(DATA FOR THIS EXERCISE Opens)

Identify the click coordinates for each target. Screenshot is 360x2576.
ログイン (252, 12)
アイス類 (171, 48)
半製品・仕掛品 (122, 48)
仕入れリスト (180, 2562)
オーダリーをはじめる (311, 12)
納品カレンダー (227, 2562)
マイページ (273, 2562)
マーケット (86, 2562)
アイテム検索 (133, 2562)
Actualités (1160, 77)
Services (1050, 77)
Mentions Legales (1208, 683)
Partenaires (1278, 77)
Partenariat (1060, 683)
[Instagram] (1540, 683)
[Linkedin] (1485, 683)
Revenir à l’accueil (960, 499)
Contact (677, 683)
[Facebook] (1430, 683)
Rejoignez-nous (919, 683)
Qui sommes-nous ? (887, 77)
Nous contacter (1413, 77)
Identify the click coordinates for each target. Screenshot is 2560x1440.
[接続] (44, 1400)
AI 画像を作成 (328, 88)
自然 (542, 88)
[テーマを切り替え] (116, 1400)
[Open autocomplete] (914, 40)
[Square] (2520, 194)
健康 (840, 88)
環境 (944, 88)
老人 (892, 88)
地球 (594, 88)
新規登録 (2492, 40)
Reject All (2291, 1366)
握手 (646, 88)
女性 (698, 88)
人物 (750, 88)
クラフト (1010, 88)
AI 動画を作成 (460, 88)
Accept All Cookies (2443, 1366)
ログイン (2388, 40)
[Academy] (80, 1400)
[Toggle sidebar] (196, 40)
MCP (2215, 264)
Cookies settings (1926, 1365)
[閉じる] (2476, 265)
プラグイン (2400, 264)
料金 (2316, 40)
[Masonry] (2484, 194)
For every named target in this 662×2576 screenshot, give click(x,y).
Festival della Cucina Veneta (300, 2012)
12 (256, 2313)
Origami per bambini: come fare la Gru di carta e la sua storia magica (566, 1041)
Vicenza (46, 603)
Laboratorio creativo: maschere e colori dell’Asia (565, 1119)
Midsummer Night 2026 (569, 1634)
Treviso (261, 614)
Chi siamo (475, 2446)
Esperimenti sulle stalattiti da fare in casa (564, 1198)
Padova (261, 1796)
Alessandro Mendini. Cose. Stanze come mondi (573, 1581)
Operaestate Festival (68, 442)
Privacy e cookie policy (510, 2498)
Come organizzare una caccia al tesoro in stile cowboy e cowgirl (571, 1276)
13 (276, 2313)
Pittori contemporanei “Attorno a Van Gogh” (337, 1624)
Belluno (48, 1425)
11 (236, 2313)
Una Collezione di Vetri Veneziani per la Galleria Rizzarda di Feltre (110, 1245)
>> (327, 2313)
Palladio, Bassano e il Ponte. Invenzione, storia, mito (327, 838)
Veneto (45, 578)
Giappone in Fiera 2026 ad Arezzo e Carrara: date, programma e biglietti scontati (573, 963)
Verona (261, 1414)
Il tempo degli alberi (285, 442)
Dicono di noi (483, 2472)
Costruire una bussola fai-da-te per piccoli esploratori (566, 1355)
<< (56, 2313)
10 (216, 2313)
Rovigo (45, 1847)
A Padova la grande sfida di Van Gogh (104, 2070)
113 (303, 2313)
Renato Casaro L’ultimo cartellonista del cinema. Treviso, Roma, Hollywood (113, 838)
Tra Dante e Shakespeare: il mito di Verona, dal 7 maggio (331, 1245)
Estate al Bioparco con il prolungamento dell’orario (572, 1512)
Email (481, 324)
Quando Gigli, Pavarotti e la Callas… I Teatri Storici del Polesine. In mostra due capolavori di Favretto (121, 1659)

(DATA FOR THIS EXERCISE Closes)

■ **YOUR ASSIGNMENT**
Each line of the records should be transcribed without change.

■ **EXERCISE RESULT**
Identify the click coordinates for each target. Screenshot is 360x2576.
ログイン (252, 12)
アイス類 (171, 48)
半製品・仕掛品 (122, 48)
仕入れリスト (180, 2562)
オーダリーをはじめる (311, 12)
納品カレンダー (227, 2562)
マイページ (273, 2562)
マーケット (86, 2562)
アイテム検索 (133, 2562)
Actualités (1160, 77)
Services (1050, 77)
Mentions Legales (1208, 683)
Partenaires (1278, 77)
Partenariat (1060, 683)
[Instagram] (1540, 683)
[Linkedin] (1485, 683)
Revenir à l’accueil (960, 499)
Contact (677, 683)
[Facebook] (1430, 683)
Rejoignez-nous (919, 683)
Qui sommes-nous ? (887, 77)
Nous contacter (1413, 77)
Identify the click coordinates for each target. Screenshot is 2560x1440.
[接続] (44, 1400)
AI 画像を作成 (328, 88)
自然 (542, 88)
[テーマを切り替え] (116, 1400)
[Open autocomplete] (914, 40)
[Square] (2520, 194)
健康 (840, 88)
環境 (944, 88)
老人 (892, 88)
地球 (594, 88)
新規登録 (2492, 40)
Reject All (2291, 1366)
握手 (646, 88)
女性 (698, 88)
人物 (750, 88)
クラフト (1010, 88)
AI 動画を作成 (460, 88)
Accept All Cookies (2443, 1366)
ログイン (2388, 40)
[Academy] (80, 1400)
[Toggle sidebar] (196, 40)
MCP (2215, 264)
Cookies settings (1926, 1365)
[閉じる] (2476, 265)
プラグイン (2400, 264)
料金 (2316, 40)
[Masonry] (2484, 194)
For every named target in this 662×2576 screenshot, give click(x,y).
Festival della Cucina Veneta (300, 2012)
12 (256, 2313)
Origami per bambini: come fare la Gru di carta e la sua storia magica (566, 1041)
Vicenza (46, 603)
Laboratorio creativo: maschere e colori dell’Asia (565, 1119)
Midsummer Night 2026 (569, 1634)
Treviso (261, 614)
Chi siamo (475, 2446)
Esperimenti sulle stalattiti da fare in casa (564, 1198)
Padova (261, 1796)
Alessandro Mendini. Cose. Stanze come mondi (573, 1581)
Operaestate Festival (68, 442)
Privacy e cookie policy (510, 2498)
Come organizzare una caccia al tesoro in stile cowboy e cowgirl (571, 1276)
13 (276, 2313)
Pittori contemporanei “Attorno a Van Gogh” (337, 1624)
Belluno (48, 1425)
11 (236, 2313)
Una Collezione di Vetri Veneziani per la Galleria Rizzarda di Feltre (110, 1245)
>> (327, 2313)
Palladio, Bassano e il Ponte. Invenzione, storia, mito (327, 838)
Veneto (45, 578)
Giappone in Fiera 2026 ad Arezzo e Carrara: date, programma e biglietti scontati (573, 963)
Verona (261, 1414)
Il tempo degli alberi (285, 442)
Dicono di noi (483, 2472)
Costruire una bussola fai-da-te per piccoli esploratori (566, 1355)
<< (56, 2313)
10 (216, 2313)
Rovigo (45, 1847)
A Padova la grande sfida di Van Gogh (104, 2070)
113 (303, 2313)
Renato Casaro L’ultimo cartellonista del cinema. Treviso, Roma, Hollywood (113, 838)
Tra Dante e Shakespeare: il mito di Verona, dal 7 maggio (331, 1245)
Estate al Bioparco con il prolungamento dell’orario (572, 1512)
Email (481, 324)
Quando Gigli, Pavarotti e la Callas… I Teatri Storici del Polesine. In mostra due capolavori di Favretto (121, 1659)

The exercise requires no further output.